Qu’en t-il du caractère disproportionné retenu par le Conseil Constitutionnel à l’encontre des sanctions ? Le Conseil Constitutionnel considère que la liberté d’expression et de communication est fondamentale. Les atteintes qui peuvent être portées à celle-ci doivent être proportionnées or couper l’accès à internet ne constitue pas une atteinte adaptée et proportionnelle selon le Conseil Constitutionnel.

Enfin la présomption d’innocence est également malmenée selon le Conseil Constitutionnel. Le principe est celui-ci : tout homme est présumé innocent jusqu’à ce qu’il ait été déclaré coupable. Or la Loi introduit une présomption de culpabilité à l’égard du seul titulaire du contrat d’abonnement d’accès à internet ce qui est contraire au principe énoncé ci-dessus.
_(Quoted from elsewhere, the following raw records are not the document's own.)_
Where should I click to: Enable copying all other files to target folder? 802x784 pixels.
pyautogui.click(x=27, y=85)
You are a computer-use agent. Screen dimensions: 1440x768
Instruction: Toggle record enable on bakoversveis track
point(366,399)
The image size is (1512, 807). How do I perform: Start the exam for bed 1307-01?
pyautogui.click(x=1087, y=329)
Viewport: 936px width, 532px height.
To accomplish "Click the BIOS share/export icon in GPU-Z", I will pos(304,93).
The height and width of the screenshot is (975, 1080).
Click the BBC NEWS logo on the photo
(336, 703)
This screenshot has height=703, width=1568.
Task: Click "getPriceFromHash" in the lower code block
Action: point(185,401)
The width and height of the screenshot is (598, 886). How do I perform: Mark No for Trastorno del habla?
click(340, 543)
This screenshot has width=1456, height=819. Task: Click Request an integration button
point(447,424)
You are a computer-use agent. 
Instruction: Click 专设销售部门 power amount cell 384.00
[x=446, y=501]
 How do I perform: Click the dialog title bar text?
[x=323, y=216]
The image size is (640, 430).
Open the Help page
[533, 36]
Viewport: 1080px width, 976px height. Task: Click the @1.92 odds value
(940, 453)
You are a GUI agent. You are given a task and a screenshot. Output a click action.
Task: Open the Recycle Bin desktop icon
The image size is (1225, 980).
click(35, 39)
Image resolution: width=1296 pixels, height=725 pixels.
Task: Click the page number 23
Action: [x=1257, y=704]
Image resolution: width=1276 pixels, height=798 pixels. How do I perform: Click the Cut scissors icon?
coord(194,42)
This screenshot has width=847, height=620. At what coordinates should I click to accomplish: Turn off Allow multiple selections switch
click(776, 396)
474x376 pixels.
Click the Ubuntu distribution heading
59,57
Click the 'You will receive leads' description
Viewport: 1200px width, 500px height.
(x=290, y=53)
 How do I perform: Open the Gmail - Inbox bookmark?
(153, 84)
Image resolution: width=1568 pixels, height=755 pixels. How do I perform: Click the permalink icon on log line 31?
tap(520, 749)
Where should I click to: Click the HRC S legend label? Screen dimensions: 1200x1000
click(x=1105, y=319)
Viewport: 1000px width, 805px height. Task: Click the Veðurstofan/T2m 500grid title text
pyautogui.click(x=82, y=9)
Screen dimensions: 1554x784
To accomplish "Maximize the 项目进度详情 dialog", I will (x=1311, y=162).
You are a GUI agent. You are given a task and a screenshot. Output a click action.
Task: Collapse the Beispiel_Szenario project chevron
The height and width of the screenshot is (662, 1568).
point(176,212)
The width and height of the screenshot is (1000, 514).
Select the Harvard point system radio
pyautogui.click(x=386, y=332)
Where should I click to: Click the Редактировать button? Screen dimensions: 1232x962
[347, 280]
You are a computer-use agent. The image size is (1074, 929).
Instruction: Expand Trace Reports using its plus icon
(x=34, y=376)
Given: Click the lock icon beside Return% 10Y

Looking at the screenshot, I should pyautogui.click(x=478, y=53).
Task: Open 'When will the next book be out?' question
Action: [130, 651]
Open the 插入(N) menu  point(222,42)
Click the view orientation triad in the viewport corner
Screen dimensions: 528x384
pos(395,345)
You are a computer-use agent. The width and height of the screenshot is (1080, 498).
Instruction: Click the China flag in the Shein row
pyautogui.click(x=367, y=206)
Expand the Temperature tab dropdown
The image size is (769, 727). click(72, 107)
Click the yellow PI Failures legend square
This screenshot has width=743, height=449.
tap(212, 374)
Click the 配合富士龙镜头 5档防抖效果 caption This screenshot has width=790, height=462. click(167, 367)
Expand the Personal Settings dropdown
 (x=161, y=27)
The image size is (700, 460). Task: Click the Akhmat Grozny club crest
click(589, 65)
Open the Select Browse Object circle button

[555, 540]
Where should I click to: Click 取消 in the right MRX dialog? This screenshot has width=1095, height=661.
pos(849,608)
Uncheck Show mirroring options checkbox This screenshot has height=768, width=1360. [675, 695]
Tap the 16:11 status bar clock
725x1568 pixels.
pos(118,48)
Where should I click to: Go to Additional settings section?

En conclusion, la Loi HADOPI n’est pas morte. Cependant l’idée d’une riposte graduée (avertissement et suspension internet) par l’initiative d’une seule autorité administrative est révolue. Si la Loi s’applique dans le futur, il faudra compter sur l’intervention du pouvoir judiciaire afin de couper l’accès internet aux auteurs de téléchargements illégaux. Christine Albanel, la ministre de la Culture a d’ailleurs fait savoir qu’elle proposerait au Président de la République et au Premier ministre de réviser la Loi dans ce sens.

Connaissant la « rapidité » des procédures judiciaires, on s’interroge sur l’efficacité de ce nouveau retournement dans la Loi HADOPI. Une chose est sûre : la bataille de la liberté de communication contre la protection des droits d’auteur n’est pas terminée.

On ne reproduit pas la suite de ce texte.